Adam Goodman was on the phone. He was the president of production at Paramount, though I’d known him since he’d been a studio exec at DreamWorks, in my bygone tyro days.

“I think so,” I told him. “The internet guy.”

That was one way of describing Justin, who was, at sixteen years old, a worldwide celebrity with an album atop the Billboard chart. What set him apart from other pop stars—what made him “the internet guy”—was that he’d been discovered on YouTube. Just a regular kid from a small Canadian town who now inspired Beatlemania screams every time he left his house.

Paramount had acquired the rights to make a 3D film of his upcoming show at Madison Square Garden. But the concert was less than a month away and it still didn’t have a director. Adam knew that I’d just come off a 3D movie, and he remembered me from my over-the-top Moxie pitch. He wondered if I’d be interested. I said I’d get back to him.

I hung up thinking a concert movie might be fun but not taking the idea much more seriously than that. Then I went to YouTube.

I’d been impressed by Justin’s videos when he’d blown up the year before. But this time, I scrolled all the way back to the earliest comments on his videos and saw how he started. First his mom had left one, then his neighbors, then total strangers. Those fans had connected with one another, and pretty soon a community had formed. Their enthusiasm had launched Justin with so much velocity that within two years he could sell out the world’s most famous arena in twenty-two minutes.

Those comments made me feel like I’d been on the ride the entire time. It was a fairy tale: a kid chasing a dream—the kind of story I like best. Only this time it had a Silicon Valley twist because of the outsized role that the internet had played in creating one of the biggest stars in the world. I started to imagine ways to tell Justin’s story using the comments and his songs.

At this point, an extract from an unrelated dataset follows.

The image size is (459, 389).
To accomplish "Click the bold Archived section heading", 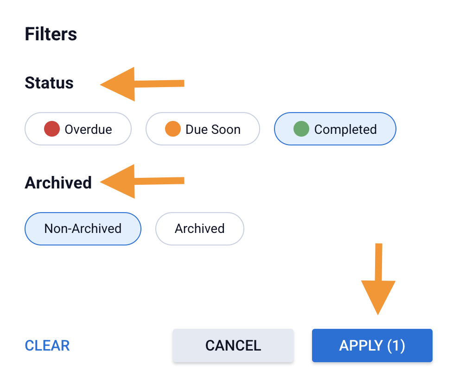I will pyautogui.click(x=58, y=183).
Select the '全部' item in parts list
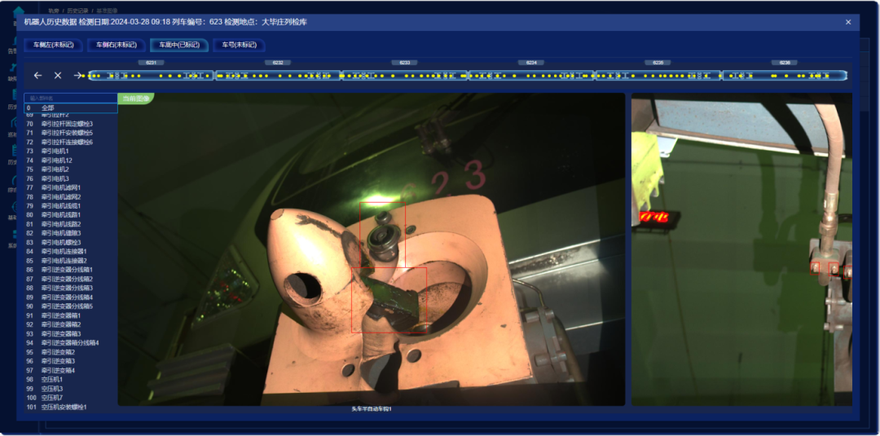This screenshot has width=880, height=436. [x=48, y=108]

It all sounded great, Adam told me when I called him back, but the decision wasn’t entirely up to him. I’d need the approval of Justin’s manager, the one who had discovered him on YouTube and set the entire crazy story in motion.

“He’s a lot,” Adam said.

I assured him I could handle it, then called the number he’d given me.

“I don’t think you’re the right filmmaker for this,” said Justin’s manager, Scooter Braun.

A challenge. I relish a challenge.

I explained why I was the right filmmaker for this. It seemed to me that Justin represented a new generation, young people pursuing their dreams in a connected world—a world that I was part of and knew well.